By 2025, Smart Contracts Proven to Be Safer, But Humans Become the Main Target for Hackers

The crypto security paradox is being revealed: although 2025 records the worst losses due to hacks, the main cause is not flaws in smart contracts or on-chain protocols, but rather Web2-level operational failures—password theft, social engineering, and human weaknesses. Mitchell Amador, CEO of on-chain security platform Immunefi, revealed in an exclusive interview that these mistakes actually indicate the opposite: smart contract and on-chain protocol security are continuing to improve dramatically.

“Although crypto losses are increasing on the surface, on-chain security is experiencing significant improvements,” said Amador. “From the perspective of protocols and smart contracts, 2026 will be the best era for on-chain security.” This shift reflects the evolution of the threat landscape: as smart contracts become increasingly difficult to exploit, attackers have adapted with more sophisticated yet less technical strategies.

Identity Fraud Surges 1,400%: Threats Beyond Technical Vulnerabilities

The 2026 Crypto Crime Report from Chainalysis—released earlier this year—captures this transformation with striking data. About 170 billion rupiah in crypto assets (equivalent to $17 billion USD) were lost due to scams and fraud in 2025, with identity falsification tactics, advanced social engineering, and artificial intelligence playing key roles in helping scammers scale their operations.

Identity impersonation scams alone show an astonishing annual increase of 1,400%. Meanwhile, AI-powered schemes proved to be 450% more profitable than traditional scams. One concrete example is an incident uncovered earlier this month, when blockchain researcher ZachXBT revealed an advanced social engineering attack: a hacker managed to steal assets worth $282 million in litecoin and bitcoin. The victims lost 2.05 million LTC and 1,459 BTC simultaneously, which were then immediately converted into monero through various instant exchanges.

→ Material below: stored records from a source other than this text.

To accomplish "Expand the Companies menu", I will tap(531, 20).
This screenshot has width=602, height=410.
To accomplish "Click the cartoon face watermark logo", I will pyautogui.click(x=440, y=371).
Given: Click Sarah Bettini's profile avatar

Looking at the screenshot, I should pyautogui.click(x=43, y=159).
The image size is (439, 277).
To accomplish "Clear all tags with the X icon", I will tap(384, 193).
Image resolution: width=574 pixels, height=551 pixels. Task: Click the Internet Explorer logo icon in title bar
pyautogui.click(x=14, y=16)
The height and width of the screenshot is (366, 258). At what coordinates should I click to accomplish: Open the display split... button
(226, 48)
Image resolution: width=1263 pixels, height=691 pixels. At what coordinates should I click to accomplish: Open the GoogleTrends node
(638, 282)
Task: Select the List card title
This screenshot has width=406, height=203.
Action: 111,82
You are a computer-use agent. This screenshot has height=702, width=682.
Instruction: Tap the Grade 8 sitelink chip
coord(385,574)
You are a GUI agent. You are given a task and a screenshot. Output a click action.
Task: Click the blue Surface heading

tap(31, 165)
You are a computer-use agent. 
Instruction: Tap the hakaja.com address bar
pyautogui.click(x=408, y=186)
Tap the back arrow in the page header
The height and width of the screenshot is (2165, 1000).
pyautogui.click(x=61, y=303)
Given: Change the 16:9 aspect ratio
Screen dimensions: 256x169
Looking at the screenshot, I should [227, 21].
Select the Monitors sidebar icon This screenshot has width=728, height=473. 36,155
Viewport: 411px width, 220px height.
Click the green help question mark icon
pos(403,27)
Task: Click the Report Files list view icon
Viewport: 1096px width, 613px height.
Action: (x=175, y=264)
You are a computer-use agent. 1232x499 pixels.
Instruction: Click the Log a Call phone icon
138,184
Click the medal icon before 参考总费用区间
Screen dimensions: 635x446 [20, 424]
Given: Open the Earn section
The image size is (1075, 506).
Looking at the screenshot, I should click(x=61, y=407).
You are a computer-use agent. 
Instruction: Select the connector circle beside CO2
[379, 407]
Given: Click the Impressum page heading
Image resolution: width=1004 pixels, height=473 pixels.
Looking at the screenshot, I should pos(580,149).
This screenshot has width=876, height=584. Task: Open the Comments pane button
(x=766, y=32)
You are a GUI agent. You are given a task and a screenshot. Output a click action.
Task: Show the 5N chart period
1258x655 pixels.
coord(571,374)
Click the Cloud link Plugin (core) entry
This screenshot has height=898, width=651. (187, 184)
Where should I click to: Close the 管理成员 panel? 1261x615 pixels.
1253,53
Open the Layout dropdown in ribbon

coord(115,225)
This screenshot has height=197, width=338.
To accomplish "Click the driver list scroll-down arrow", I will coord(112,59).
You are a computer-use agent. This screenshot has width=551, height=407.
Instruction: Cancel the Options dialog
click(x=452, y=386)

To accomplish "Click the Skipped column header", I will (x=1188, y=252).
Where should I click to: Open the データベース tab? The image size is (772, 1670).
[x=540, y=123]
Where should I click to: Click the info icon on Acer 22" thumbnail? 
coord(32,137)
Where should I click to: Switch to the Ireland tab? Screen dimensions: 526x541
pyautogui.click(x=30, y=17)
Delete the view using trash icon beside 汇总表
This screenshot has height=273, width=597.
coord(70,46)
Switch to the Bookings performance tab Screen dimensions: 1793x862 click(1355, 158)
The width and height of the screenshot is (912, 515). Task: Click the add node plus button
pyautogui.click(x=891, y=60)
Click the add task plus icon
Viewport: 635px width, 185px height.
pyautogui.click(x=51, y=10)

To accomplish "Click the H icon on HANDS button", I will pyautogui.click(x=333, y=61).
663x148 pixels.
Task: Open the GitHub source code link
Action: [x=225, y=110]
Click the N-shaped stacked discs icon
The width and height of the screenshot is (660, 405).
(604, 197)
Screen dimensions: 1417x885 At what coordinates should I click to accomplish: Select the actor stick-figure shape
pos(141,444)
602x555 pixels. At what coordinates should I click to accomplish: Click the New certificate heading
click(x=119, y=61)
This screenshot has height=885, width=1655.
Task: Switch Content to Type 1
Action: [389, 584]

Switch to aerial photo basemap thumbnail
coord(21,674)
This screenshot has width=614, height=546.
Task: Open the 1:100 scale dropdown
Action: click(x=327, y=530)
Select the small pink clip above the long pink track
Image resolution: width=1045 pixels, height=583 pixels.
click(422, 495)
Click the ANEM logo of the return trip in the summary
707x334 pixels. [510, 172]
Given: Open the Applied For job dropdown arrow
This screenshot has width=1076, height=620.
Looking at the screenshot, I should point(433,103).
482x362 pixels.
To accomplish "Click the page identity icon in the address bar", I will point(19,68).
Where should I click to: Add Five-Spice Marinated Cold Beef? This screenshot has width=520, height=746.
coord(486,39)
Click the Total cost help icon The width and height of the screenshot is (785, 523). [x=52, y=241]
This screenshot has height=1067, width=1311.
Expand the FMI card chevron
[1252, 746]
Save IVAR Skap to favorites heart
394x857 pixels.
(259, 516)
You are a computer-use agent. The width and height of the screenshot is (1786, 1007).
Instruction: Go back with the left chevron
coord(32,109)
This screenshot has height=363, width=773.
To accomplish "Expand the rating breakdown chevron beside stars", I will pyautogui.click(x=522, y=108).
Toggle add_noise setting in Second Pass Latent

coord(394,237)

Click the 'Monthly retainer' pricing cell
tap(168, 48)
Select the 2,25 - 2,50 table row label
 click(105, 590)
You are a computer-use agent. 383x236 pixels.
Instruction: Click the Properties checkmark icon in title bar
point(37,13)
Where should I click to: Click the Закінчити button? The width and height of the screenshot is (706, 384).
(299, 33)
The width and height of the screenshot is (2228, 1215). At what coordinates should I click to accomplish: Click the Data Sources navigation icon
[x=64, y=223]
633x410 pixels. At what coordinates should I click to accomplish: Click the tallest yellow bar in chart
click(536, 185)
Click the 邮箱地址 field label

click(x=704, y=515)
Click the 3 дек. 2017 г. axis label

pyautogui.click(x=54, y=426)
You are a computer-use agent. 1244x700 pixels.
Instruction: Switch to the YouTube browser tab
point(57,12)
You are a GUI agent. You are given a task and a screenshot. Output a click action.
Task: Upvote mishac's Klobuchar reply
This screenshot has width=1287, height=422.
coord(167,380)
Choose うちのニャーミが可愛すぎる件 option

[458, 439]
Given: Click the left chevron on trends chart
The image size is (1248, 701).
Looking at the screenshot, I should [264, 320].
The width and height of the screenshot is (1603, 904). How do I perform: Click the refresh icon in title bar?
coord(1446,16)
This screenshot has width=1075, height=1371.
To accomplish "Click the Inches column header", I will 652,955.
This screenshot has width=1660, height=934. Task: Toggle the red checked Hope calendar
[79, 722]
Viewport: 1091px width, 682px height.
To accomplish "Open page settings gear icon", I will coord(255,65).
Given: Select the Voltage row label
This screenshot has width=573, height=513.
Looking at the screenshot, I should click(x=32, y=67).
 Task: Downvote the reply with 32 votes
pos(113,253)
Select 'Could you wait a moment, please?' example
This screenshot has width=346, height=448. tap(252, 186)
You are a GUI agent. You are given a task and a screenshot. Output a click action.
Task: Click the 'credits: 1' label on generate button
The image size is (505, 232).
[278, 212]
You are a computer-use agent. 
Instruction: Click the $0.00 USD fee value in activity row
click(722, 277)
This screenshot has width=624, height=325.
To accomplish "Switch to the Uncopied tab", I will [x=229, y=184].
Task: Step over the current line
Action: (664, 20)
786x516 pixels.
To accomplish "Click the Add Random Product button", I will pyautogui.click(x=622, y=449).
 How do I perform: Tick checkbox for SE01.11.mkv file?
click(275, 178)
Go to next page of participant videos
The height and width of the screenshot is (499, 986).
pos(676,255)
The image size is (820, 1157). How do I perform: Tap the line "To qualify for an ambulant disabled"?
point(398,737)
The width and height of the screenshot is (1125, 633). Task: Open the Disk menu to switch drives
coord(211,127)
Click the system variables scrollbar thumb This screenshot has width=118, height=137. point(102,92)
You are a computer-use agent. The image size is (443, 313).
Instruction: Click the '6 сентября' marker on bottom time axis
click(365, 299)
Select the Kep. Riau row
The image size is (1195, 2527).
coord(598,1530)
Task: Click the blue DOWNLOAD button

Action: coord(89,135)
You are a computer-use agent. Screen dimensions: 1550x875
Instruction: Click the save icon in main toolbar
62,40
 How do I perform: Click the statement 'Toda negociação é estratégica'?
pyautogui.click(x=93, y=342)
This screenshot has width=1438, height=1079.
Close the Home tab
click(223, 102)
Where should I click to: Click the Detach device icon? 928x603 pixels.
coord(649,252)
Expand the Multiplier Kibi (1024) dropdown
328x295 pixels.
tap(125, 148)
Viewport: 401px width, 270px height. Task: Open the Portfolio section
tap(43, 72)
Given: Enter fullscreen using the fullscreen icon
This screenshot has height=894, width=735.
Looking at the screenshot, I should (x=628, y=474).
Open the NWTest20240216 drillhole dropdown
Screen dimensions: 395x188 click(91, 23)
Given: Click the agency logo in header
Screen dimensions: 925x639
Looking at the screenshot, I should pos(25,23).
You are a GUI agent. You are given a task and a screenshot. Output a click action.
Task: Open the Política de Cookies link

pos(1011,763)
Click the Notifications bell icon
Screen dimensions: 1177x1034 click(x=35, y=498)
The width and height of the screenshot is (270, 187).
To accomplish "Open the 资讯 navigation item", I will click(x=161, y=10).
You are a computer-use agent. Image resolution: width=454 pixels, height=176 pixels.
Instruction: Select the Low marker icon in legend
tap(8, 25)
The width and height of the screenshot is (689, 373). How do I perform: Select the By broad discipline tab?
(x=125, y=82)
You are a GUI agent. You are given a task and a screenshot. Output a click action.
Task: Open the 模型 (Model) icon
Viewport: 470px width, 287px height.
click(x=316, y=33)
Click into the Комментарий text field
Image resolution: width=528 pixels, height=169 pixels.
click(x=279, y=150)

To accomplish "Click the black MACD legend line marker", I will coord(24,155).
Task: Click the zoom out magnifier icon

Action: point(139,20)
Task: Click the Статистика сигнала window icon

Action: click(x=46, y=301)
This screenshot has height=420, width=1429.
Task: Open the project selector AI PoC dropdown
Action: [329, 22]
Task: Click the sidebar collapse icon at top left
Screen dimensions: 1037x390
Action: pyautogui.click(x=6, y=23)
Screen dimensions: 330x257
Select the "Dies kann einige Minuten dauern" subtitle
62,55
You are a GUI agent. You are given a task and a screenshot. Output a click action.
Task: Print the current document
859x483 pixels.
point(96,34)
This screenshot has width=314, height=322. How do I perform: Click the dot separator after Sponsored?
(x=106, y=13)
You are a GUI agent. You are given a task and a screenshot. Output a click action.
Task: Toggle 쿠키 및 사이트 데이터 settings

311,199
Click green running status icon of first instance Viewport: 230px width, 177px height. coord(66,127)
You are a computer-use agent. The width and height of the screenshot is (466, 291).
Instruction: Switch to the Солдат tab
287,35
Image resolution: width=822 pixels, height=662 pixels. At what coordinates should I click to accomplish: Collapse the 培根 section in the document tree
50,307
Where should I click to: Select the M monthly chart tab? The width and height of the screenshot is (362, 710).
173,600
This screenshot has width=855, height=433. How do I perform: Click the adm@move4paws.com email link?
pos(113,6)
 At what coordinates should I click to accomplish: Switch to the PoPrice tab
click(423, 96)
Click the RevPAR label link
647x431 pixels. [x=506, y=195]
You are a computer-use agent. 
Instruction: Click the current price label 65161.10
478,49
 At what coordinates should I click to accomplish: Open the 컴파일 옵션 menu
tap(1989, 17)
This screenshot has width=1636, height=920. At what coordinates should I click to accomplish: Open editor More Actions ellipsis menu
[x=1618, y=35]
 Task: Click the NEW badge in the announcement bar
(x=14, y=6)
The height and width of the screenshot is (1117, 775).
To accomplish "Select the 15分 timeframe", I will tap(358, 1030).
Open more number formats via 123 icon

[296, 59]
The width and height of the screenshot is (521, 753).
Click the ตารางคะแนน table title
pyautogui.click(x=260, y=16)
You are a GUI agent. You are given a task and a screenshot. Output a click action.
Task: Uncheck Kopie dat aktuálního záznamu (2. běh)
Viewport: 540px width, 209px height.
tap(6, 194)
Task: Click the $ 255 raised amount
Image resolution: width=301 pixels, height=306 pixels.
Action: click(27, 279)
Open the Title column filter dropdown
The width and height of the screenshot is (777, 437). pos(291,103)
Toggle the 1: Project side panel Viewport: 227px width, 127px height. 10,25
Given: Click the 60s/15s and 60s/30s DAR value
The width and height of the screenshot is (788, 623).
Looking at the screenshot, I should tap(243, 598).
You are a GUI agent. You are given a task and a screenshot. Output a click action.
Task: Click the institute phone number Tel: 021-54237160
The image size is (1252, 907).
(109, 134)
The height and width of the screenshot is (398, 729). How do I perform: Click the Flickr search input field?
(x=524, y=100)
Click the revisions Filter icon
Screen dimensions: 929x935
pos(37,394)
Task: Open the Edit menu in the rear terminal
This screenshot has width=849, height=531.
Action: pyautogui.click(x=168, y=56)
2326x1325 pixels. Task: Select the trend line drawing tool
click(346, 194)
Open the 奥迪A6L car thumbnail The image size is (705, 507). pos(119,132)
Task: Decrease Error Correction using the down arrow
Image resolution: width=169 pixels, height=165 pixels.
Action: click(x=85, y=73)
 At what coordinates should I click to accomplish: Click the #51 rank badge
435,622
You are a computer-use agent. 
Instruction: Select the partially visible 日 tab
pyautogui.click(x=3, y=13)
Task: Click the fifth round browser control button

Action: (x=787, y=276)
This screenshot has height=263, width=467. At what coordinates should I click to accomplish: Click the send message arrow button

Chainalysis data shows a clear trend: criminals are now more often targeting individuals through manipulation rather than attacking technical infrastructure.

Smart Contracts Becoming More Resilient: On-Chain Security Gains Priority

The resilience of modern smart contracts creates an intriguing landscape for security experts. On-chain protocols and smart contracts have evolved to become much harder to exploit than in previous years. Amador emphasizes that with code becoming increasingly less penetrable, the main attack surface in 2026 has shifted to human factors.

“Humans are now the most critical weak point,” he said. “This is a domain where on-chain security experts and Web3 leaders must shift their focus.” However, Amador issues an important warning: the industry is still far from safe. “Over 90% of projects still carry critical vulnerabilities that can be exploited by experienced attackers,” he stated. “Even when defense tools are available, adoption remains very low—less than 1% of the industry uses firewalls, and fewer than 10% implement AI-based detection tools.”

The gap between the availability of defense tools and their adoption creates a false sense of security: while certain smart contracts have been refined through rigorous audits and best practices, most projects still operate with minimal protection standards.

AI Changes the Game: Machine Speed vs Human Response

By 2026, artificial intelligence will be a decisive factor on both sides of the security battle. Defenders will increasingly rely on AI-driven monitoring and response operating at machine speed, while attackers will use the same technology for vulnerability research, exploit development, and massive social engineering campaigns.

However, Amador’s most profound warning is not about traditional smart contracts or digital wallets. It’s about the next era: autonomous on-chain AI agents. “This opens up a completely new attack surface,” he explained. “On-chain AI agents can move faster and with greater utility than human operators, but they have unique vulnerabilities to manipulation if their access pathways or control layers are compromised.”

“We are still in the early stages of understanding how to properly secure these agents,” he added. “This will be one of the biggest security challenges in the next market cycle.”

The Security Battle Shifts from On-Chain to Operational Layers

Together, data from Chainalysis shows that scammers are becoming more skilled at extracting value from individuals, while Amador’s observations indicate that on-chain protocols are becoming increasingly resistant to pure code exploits. This combination paints a future where the crypto security battle is no longer won on-chain, but through user interfaces, corporate controls, monitoring systems, and user education.

Smart contracts may become more secure from a technical perspective, but the crypto ecosystem as a whole faces an era where security depends more on organizational factors, behavior, and AI-based automated responses than on perfect code alone. This presents a larger and more complex challenge than ever before.